Desde a ótica de movimento social, as designações de 2011 como o ano internacional d@s Afrodescendentes e de 2015 como o começo do Decênio, são passos para a criação de um Fórum Permanente na ONU para assuntos das pessoas e dos povos da Africanía no mundo, que é dizer, o continente africano e a diáspora africana global. Visto do ângulo das comunidades e de movimentos sociais, esta deveria ser um espaço de participação ampla, no qual se possam reunir representantes dos múltiplos lugares do mundo afro para discutir problemas, elucidar soluções, planejar estratégias do bem estar grupal, organizar ações coletivas, desenhar e negociar políticas com os poderes governamentais e transnacionais. Um exemplo da relevância desta institucionalidade onde primam aos movimentos sociais é o Fórum Permanente dos Povos Indígenas na ONU. Em vista disto, é possível fazer uma análise de conjuntura dos movimentos sociais afrodescendentes na América Latina e no Caribe no momento atual.
Se gestam redes
Nos anos 80 e 90, redes do movimento social através de América Latina e do Caribe foram tecidas para que, no alvorecer do século XXI, construíssem uma pequena revolução político-cultural na região, cujas expressões eram o reconhecimento público do racismo como um problema e a criação de espaços institucionais para promover a equidade racial e a representação dos afrodescendentes de toda a região. Estas conquistas foram resultado da gestão dos movimentos negros que articularam uma agenda regional e global contra o racismo e pelo empoderamento coletivo durante o processo de preparação para a conferência de Durban em 2001. A organização da Rede de Mulheres Afrolatinoamericanas e Caribenhas em 1992 e da Aliança Estratégica Afrodescendente em 1998 foram marcos neste processo organizacional.

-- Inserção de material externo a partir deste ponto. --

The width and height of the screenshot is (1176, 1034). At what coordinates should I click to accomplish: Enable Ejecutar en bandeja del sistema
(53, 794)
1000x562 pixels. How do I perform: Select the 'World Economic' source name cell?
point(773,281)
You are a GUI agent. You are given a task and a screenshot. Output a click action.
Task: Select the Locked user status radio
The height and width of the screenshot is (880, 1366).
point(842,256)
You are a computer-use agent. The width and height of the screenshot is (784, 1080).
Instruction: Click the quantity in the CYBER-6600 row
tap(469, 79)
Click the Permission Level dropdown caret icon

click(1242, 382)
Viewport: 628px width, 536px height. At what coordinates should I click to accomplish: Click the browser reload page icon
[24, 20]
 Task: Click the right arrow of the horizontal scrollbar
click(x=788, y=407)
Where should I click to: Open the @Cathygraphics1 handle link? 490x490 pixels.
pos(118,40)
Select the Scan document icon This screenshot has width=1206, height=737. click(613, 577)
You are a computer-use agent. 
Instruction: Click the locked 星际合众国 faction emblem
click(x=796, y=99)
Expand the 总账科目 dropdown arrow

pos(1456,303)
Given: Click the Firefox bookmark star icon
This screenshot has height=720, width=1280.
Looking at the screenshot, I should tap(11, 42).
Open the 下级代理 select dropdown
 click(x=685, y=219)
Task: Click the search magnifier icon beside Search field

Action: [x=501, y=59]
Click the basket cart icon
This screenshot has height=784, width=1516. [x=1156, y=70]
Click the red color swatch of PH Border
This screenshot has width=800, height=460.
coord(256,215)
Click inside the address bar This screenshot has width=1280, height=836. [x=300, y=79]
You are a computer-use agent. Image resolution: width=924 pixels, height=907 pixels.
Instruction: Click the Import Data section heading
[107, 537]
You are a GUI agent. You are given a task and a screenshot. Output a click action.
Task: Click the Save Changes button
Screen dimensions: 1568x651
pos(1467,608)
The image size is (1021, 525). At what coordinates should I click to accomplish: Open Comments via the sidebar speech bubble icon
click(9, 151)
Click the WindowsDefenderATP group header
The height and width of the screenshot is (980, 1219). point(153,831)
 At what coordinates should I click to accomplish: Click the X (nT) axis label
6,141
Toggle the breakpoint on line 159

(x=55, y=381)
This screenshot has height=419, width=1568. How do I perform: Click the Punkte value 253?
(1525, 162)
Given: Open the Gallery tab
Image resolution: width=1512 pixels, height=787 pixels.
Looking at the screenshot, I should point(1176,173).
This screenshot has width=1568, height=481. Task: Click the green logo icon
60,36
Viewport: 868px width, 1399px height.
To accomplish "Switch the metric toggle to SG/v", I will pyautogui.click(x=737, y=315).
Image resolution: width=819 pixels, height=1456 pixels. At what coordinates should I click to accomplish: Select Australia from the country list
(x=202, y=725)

O reconhecimento d@s afrodescendentes como sujeitos políticos com suas próprias reivindicações e demandas cidadãs resultou em uma faca de dois gumes, quer dizer, ao mesmo tempo em que abriu caminhos para combater o racismo e advogar em prol do poder negro, também facilitou a integração relativa da ação política afrodescendente às instituições do Estado e às agências da chamada cooperação internacional, entre as quais se encontram os pilares do capital transnacional como o Banco Mundial e do estado imperial como USAID. Este catalizou a cisão do campo político afro na região até o ponto que em 2011, o ano internacional marcou uma divisão entre o setor que Chucho García batizou como Afrodireita e as esquerdas afrodescendentes. Nesse contexto, se debateu três assuntos chaves: 1) A questão da democracia por via da crítica que se fez à celebração de uma cúpula da Africania em Honduras promovida por um governo golpista; 2) a posição das organizações afrodescendentes sobre a globalização neoliberal capitalista que a Afrodireita vê como uma fonte dos recursos e poder, enquanto os setores de esquerda a compreendem como o cenário mundial e regional que orienta os programas de desenvolvimento que expulsam as comunidades negras de seus territórios e políticas de multiculturalismo neoliberal que reconhecem direitos culturais d@s afrodescendentes e indígenas, e até denunciam o racismo, mas mantêm um status quo político e socioeconômico no qual a riqueza e o poder permanecem nas mãos das elites branco-mestiças que dominam historicamente; 3) a relevância mesma das distinções entre direita e esquerda para os movimentos sociais dos afrodescendentes.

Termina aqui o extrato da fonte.